A mile in the shoes of a spoon carver

The smell of fresh wood shavings announces that David Rauenbusch is in the office. More precisely, he is in his tree-fringed studio in the southern Tasmanian hamlet of Cygnet, on the banks of the Huon River.

The studio – look for the Phoenix Creations sign – is right next door to David’s home, which he shares with his wife Michelle and three children, but that’s not the only reason you’ll often find him hard at work. 

“I try to carve every day – it’s addictive,” he laughs. Even on chilly winter mornings he gets going early, and rarely lights the studio’s wood fire. “It’s quite a physical job; when you are carving with your carving axe, it gets the blood moving.” 

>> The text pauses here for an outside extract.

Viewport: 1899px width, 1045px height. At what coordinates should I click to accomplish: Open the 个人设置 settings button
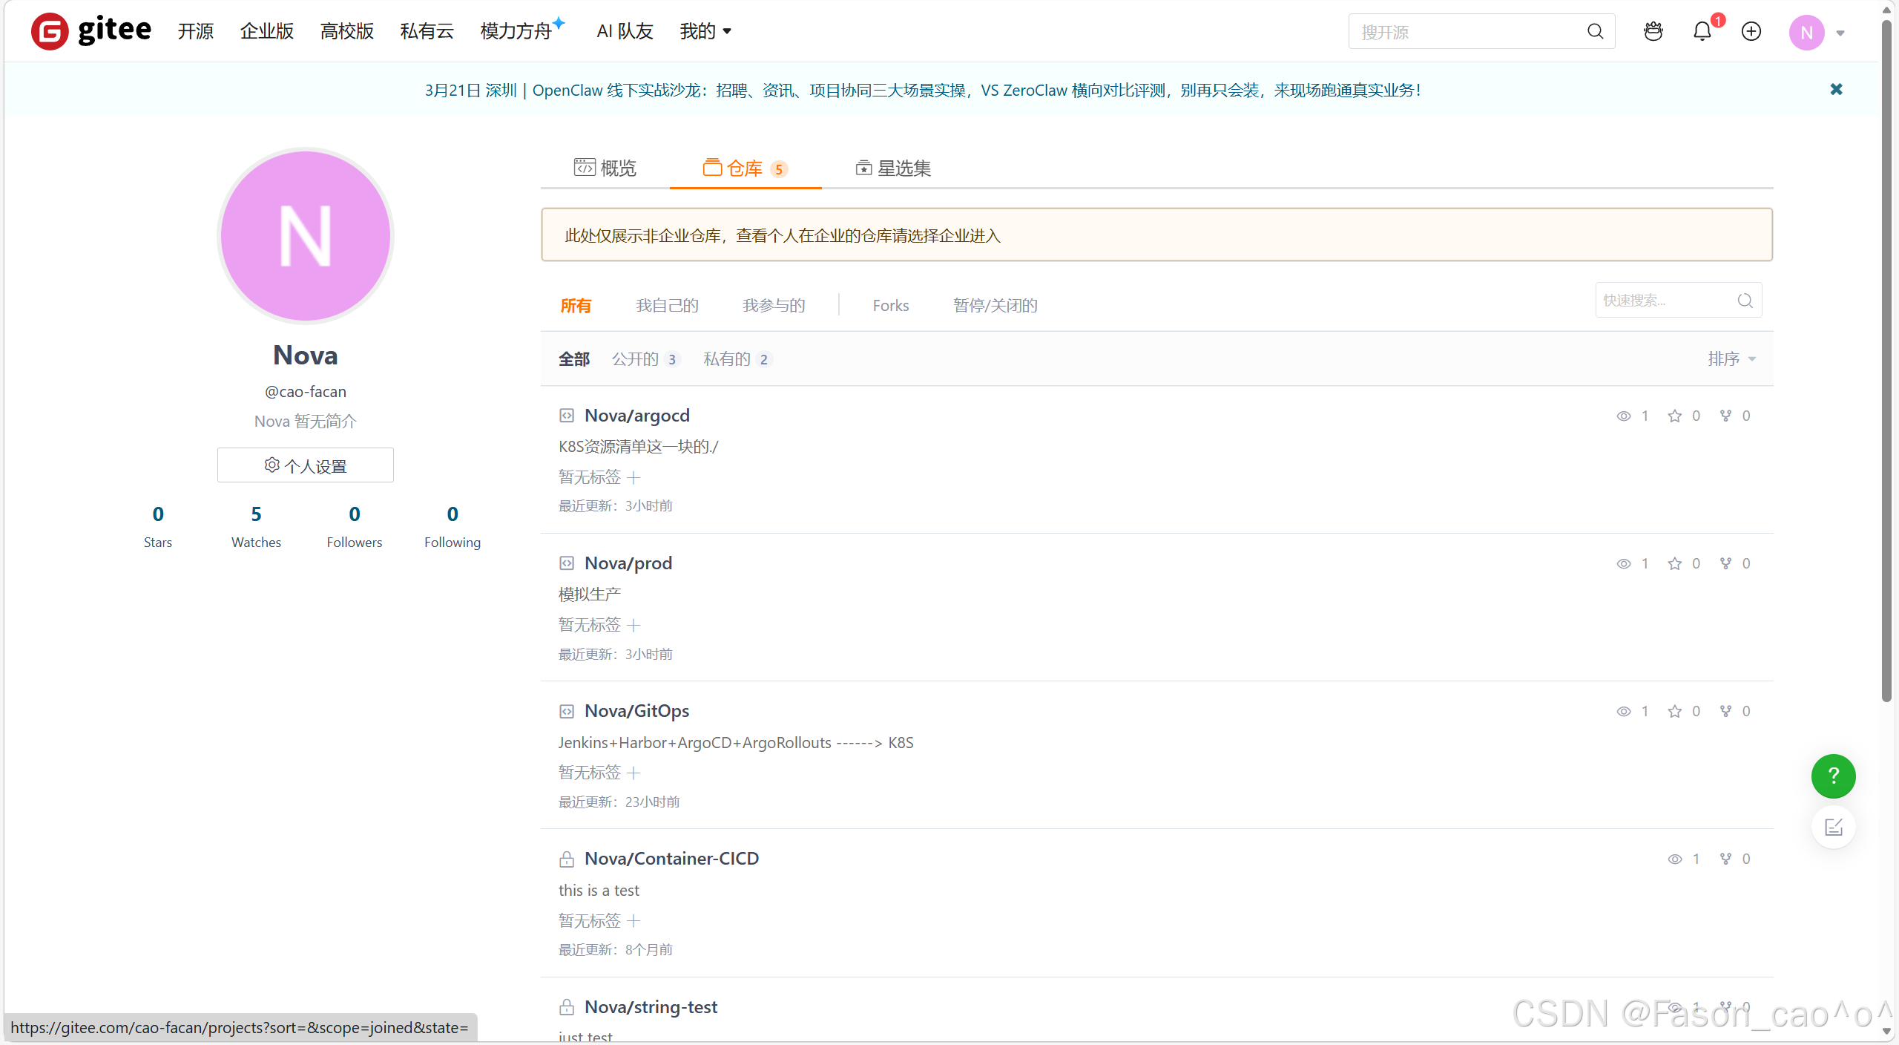click(x=306, y=465)
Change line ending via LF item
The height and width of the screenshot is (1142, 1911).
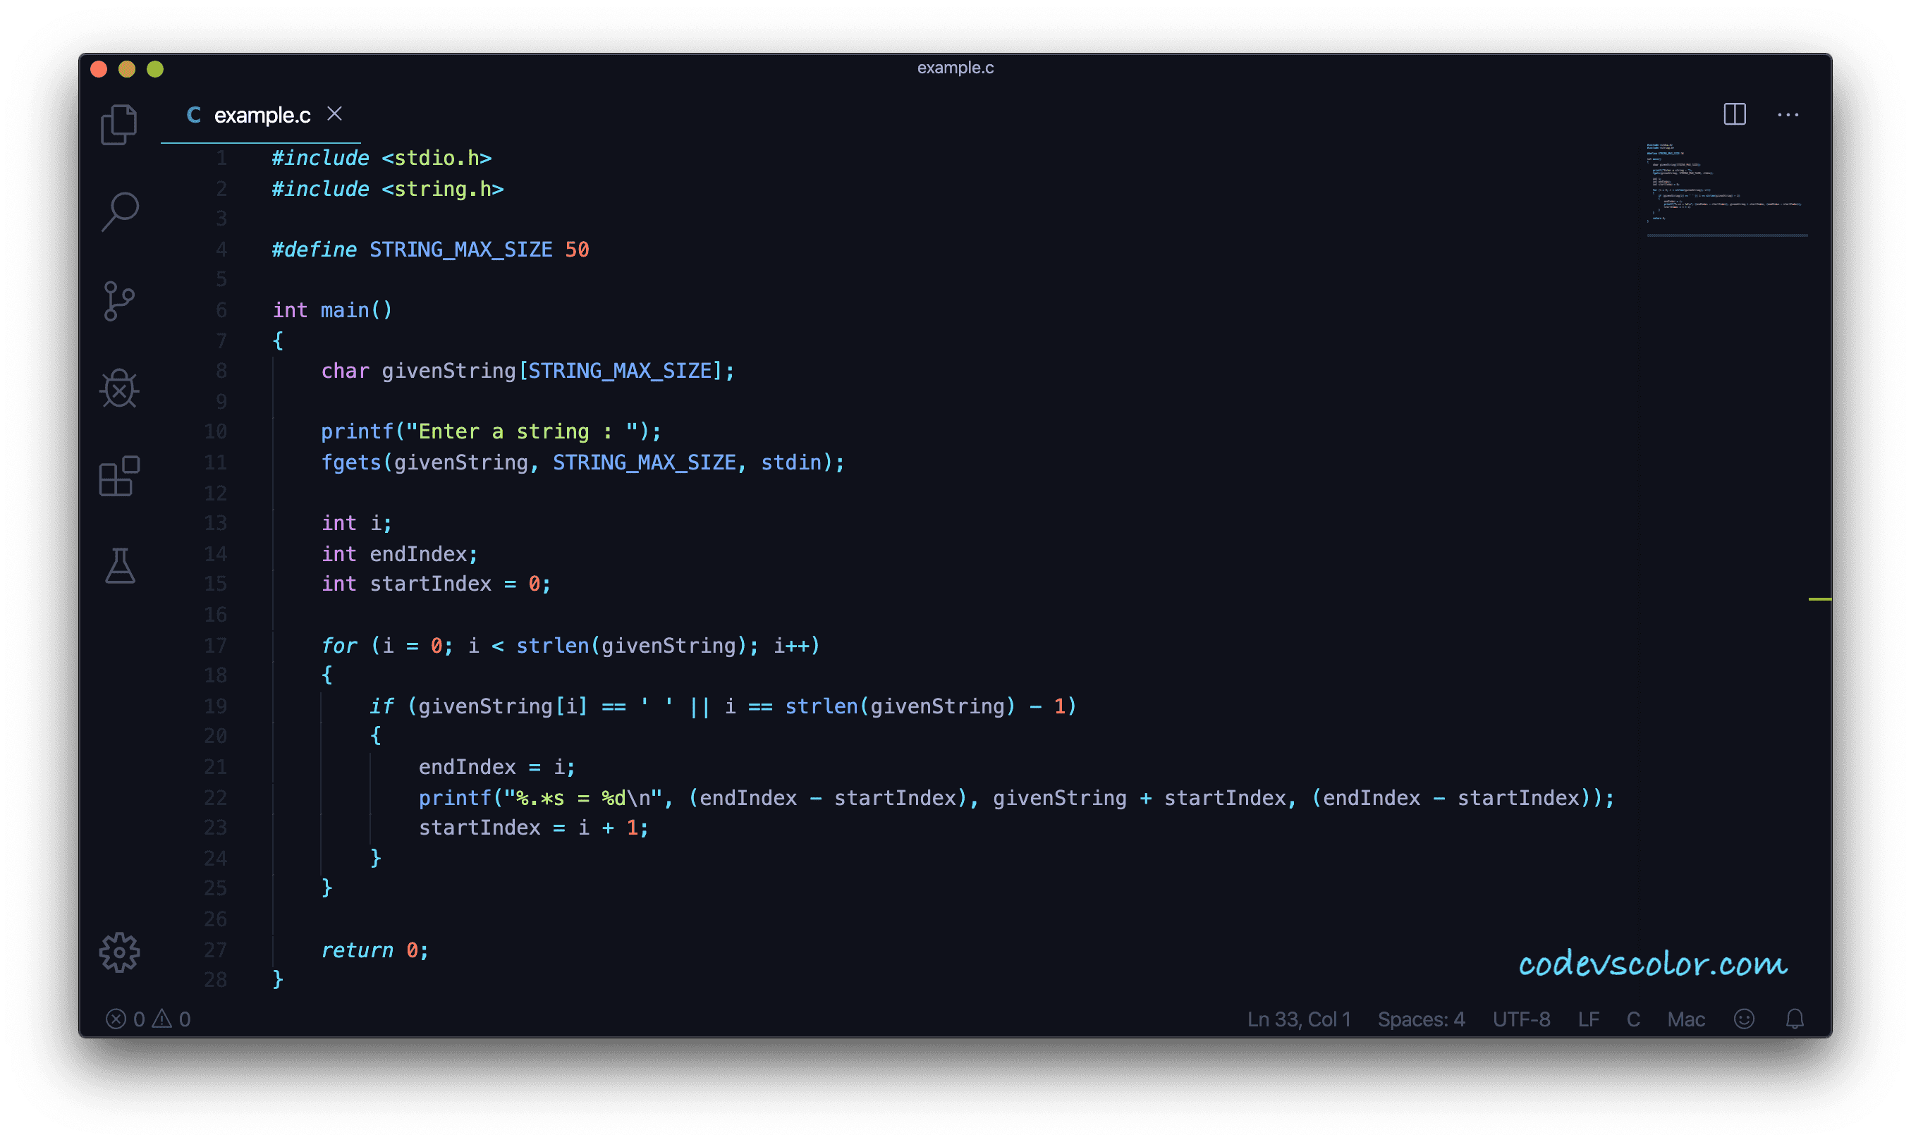[x=1589, y=1019]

Spoon carving is David’s third career. It was during his first job, as a building inspector, that he took up furniture making as a hobby. That blossomed into a career when the family moved from Sydney to Tasmania in 2003. With a stall at Hobart’s Salamanca Market, David relished giving old timber a new lease of life.

Spoons hanging in the sun light.
The transition from wood to spoon.
David shapes each spoon by hand with a carving axe.

“One old lady brought in a leadlight door made of Huon pine. She said, ‘This is from the house I was born in; I’ve been carrying it around for 30 years. Can you make it into something useful?’ I made her a cabinet.” 

The shift to spoon making was precipitated by an argument with his wife. “I snapped at him, ‘I’m married to a carpenter and I haven’t even got a wooden spoon in the house!’” Michelle remembers.

“Four hours later, he gave me a Huon pine spoon with a love heart carved in the end [that he’d made].” Michelle immediately realised that spoons were a potential best-seller, an easy-to-pack souvenir for visitors. “I said to him, ‘Do you think you could make more of these?’” 

David's wife Michelle inspired his speciality.
David and Michelle in the workshop

The spoons displayed in the studio are works of art as well as functional implements, each with its own character. Although his first spoons were made using timber offcuts, David now sources timber just for the spoons, mostly through word of mouth. 

“I always like to have a few logs lying around,” he says, before Michelle adds, “the two bottom drawers of our new freezer are filled with wood.”

“The vintage timbers are really beautiful, sometimes I’ll come across something like an old Huon pine windowsill. I love it when the timber comes with a story.”

David Rauenbusch

Each spoon takes an hour or two to make, a process that starts with David trimming the wood block to the right size using a carving axe.

“I draw the spoon and use the axe to remove the bits outside the line. Once I have the rough spoon shape, I use a draw knife to refine the shape, and then a smaller carving knife for the precision bits,” David explains. He uses special tools to hollow out the concave side of the spoon.

For those with a do-it-yourself bent, he also offers popular spoon-carving lessons. Don’t expect to match David’s speed, but he promises that “everyone goes home with a spoon they’ve made”.

Find Phoenix Creations at 31 Golden Valley Road, Cygnet, Tasmania.